The Federal Trade Commission enforces the FCBA and publishes guidance for consumers on how to use their rights. The FTC makes it clear that cardholders can dispute charges that don’t match what was agreed to - like situations where a product was never shipped or a service was never performed. That guidance lines up directly with what the 4855 reason code covers.

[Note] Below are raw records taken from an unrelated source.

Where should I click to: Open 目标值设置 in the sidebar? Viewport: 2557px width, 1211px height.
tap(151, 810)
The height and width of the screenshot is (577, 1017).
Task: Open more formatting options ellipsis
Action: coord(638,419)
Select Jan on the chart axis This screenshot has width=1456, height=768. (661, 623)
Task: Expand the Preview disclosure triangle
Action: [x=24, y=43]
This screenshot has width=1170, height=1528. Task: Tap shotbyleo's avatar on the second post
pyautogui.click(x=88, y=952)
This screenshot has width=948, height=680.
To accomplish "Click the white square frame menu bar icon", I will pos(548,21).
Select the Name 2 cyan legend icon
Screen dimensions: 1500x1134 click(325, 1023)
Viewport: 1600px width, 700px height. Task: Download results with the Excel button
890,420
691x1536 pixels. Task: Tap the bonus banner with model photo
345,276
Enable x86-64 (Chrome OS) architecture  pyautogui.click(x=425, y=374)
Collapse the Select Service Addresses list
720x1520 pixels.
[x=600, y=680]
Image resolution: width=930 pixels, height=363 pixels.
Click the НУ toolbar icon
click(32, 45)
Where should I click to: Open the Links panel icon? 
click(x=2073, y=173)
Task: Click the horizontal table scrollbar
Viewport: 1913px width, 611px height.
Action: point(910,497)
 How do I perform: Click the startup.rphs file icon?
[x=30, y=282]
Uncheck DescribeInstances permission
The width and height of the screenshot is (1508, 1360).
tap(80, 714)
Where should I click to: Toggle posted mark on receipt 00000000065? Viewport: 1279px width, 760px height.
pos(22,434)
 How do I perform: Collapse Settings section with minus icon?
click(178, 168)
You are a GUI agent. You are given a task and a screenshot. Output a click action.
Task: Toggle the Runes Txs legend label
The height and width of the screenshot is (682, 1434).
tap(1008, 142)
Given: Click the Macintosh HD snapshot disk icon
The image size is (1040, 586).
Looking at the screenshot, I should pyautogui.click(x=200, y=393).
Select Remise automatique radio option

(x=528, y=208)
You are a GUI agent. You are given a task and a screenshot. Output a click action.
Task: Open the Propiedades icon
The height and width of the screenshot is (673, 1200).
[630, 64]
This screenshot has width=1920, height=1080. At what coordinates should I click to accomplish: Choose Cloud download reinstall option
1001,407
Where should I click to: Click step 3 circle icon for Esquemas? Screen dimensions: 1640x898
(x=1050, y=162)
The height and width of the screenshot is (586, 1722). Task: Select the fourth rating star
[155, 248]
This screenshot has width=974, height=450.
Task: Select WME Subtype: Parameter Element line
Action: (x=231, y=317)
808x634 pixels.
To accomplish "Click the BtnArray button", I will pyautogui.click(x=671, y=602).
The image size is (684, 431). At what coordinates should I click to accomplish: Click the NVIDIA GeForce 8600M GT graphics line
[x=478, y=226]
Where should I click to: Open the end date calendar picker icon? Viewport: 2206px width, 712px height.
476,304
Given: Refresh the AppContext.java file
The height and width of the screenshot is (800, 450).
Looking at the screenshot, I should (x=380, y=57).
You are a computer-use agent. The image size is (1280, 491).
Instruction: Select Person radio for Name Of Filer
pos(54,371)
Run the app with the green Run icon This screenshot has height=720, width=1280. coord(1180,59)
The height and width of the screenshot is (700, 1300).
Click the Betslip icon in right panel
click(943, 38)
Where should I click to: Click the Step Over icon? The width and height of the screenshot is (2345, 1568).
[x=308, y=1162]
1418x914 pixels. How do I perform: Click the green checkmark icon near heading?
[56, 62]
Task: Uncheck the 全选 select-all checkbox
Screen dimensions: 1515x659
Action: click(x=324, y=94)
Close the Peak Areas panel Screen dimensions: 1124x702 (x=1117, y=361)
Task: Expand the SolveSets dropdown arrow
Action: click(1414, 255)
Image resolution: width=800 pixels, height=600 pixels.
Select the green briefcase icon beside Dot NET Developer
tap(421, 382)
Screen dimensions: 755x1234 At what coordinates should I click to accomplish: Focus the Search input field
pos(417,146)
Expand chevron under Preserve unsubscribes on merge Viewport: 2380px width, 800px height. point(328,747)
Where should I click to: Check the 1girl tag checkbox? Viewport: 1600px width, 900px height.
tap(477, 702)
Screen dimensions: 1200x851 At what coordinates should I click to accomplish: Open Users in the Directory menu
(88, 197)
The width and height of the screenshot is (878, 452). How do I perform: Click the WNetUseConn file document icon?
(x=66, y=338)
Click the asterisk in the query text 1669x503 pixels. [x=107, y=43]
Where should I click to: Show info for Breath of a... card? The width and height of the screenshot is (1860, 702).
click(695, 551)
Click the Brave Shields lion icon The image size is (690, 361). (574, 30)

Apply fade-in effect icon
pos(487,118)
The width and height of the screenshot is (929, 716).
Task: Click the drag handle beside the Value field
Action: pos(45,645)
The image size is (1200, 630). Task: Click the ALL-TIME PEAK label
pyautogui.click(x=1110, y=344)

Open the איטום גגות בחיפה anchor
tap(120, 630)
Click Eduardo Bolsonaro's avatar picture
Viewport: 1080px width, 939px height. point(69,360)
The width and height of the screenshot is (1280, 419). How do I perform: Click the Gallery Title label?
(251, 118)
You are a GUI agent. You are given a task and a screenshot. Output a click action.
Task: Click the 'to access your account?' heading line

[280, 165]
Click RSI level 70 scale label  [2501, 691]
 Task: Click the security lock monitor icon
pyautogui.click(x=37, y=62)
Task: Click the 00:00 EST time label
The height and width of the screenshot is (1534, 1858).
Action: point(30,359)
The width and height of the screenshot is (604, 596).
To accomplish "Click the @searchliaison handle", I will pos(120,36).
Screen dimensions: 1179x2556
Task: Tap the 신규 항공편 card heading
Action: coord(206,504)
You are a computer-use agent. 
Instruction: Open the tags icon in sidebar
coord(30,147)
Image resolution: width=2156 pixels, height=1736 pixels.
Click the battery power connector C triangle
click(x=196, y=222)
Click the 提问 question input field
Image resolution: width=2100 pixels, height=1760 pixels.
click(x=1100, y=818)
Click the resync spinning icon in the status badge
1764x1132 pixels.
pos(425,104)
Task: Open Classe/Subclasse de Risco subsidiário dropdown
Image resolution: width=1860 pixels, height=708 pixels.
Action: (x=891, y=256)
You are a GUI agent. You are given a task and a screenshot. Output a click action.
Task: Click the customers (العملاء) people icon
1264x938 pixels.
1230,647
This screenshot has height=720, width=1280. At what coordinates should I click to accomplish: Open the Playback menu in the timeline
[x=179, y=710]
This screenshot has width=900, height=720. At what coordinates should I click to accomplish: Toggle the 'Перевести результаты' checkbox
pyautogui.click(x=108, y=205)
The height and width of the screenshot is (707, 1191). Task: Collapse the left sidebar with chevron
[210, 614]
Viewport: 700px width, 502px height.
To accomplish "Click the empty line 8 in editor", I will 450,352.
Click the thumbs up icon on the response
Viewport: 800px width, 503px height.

One helpful thing the FCBA does is place responsibility on card issuers to acknowledge a dispute within 30 days and resolve it within two billing cycles. That timeline gives cardholders a structured process to follow instead of an open-ended waiting game - it also means merchants are working within a defined window to respond and provide evidence.

The law doesn’t guarantee that every dispute will go in the cardholder’s favor, but it does guarantee that the dispute gets a fair look. That foundation is what makes the entire chargeback system work as an actual consumer protection tool instead of just a policy that card networks can change whenever they feel like it.

Keeping Disputes From Derailing You - On Either Side

A few helpful reminders worth keeping close:

Two people negotiating a business dispute
  • Watch your deadlines. Both cardholders and merchants operate within strict timeframes. Missing a response window can mean losing a dispute you would have otherwise won.
  • Keep thorough records. Receipts, confirmation emails, delivery tracking, and communication logs are the foundation of any strong case on either side of a dispute.
  • Know what the rules are actually protecting. These codes exist to ensure that consumers receive what they pay for - and to give merchants a fair process for challenging claims that are not valid.

Disputes can be frustrating in the moment, but the process is more structured and navigable than it may appear. With the right documentation, a clear sense of the timeline, and a calm strategy, cardholders and merchants are well equipped to see a fair resolution. You have more tools at your disposal than you might know - use them. For specific situations like a hotel or accommodation dispute or a car rental damage claim, starting with a tailored template can make the process significantly easier.

FAQs

What was Mastercard chargeback reason code 4855?

Reason code 4855 was Mastercard’s dispute code for goods or services not provided. It allowed cardholders to recover funds when a merchant failed to deliver a purchased product or service.

Is reason code 4855 still active?

No, Mastercard retired reason code 4855. It was consolidated into reason code 4853, which now covers a broader range of fulfillment and service failure disputes.

How long do cardholders have to file a dispute?

Cardholders have 120 days from the expected delivery date, or from when they realized goods or services wouldn’t arrive, to file a dispute.

What evidence do merchants need to fight disputes?

Merchants need proof of shipment, delivery confirmation, or documentation that a service was completed to successfully defend against a non-delivery chargeback claim.

What federal law protects cardholders in billing disputes?

The Fair Credit Billing Act (FCBA) of 1974 gives consumers the legal right to dispute charges for goods or services never received, requiring card issuers to investigate.